Large public swimming pools and drive-in movie theaters were very popular in the 1950s and 1960s. It wasn’t unusual for towns to have several of each. With four different drive-ins as well as a 1.5 million gallon public pool, Irwin had both.
The Blue Dell was located three miles east of McKeesport along the Lincoln Highway (Route 30). The Irwin-North Huntingdon area was also home to the Super 30 drive-in, the Bel-Aire drive-in, as well as the Maple drive-in. The Blue Dell was owned by the Warren family who also owned quite a few other drive-ins in the Pittsburgh-area.
At its opening in 1949, the Blue Dell drive-in was state-of-the-art. It had capacity for 500 cars and featured a diner and children’s playground. The drive-in was so popular that a second drive it, the Bel-Aire, was opened behind the Blue Dell. The interesting thing about the Bel-Aire was that cars sat on an incline in order to create a “balcony” effect.
Next to the drive-in was a diner called the Blue Dell Diner. It was later renamed Delta and Jerry’s. The diner is long gone, having moved west on the Lincoln Highway to Pittsburgh’s West End and renamed Laverne’s.
Behind the diner was the the real show-stopper. The massive Blue Dell swimming pool. The pool had a brick bottom and was almost 300 feet long and 100 feet wide. It was roughly the size of a football field. In the northeast corner of the pool were two diving boards. The swimming pool had a building that housed lockers and changing rooms in addition to the pumping equipment.
In 1953 an accident occurred in which the locker room floor collapsed and forty people fell into the basement below. It is unclear if there were any injuries.

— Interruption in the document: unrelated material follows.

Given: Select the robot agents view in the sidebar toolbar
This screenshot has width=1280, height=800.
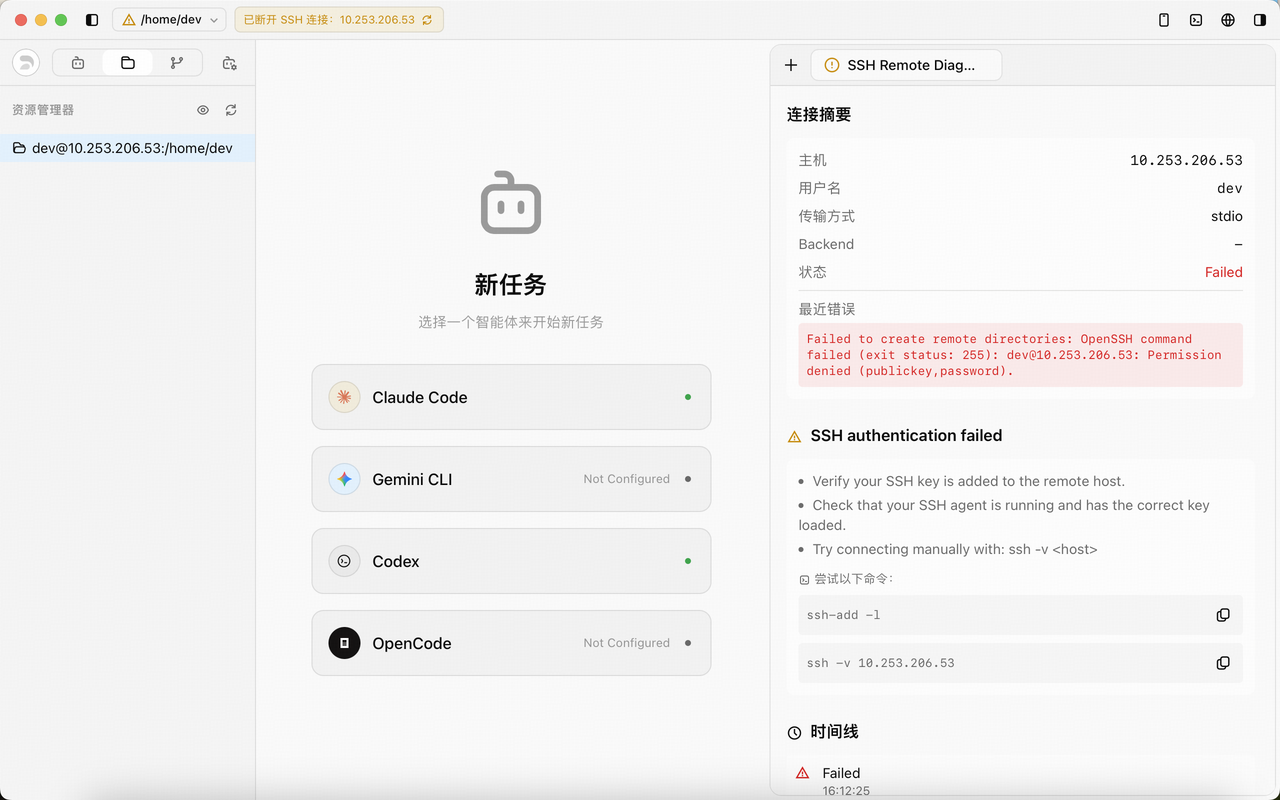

The Blue Dell complex was popular among locals since they could swim, get something to eat at the diner, and then catch a movie. Plus, it was entertainment for both youth and families alike.
The pool and drive-in operated until the late 1980s when both the drive-in as well as the pool closed. Even though they were closed, the structures of the pool and drive-in weren’t immediately demolished. The movie screen as well as the pool remained on the property and suffered several acts of vandalism before the pool was eventually filled in in the mid 1990s. The movie screen was removed in the late 1990s.
Not much remains of the Blue Dell complex. The Vanguard laminating facility now occupies the site of the drive in, and a private residence sits where the pool once was. The only reminder of the Blue Dell Complex is a street named “Blue Dell Lane.”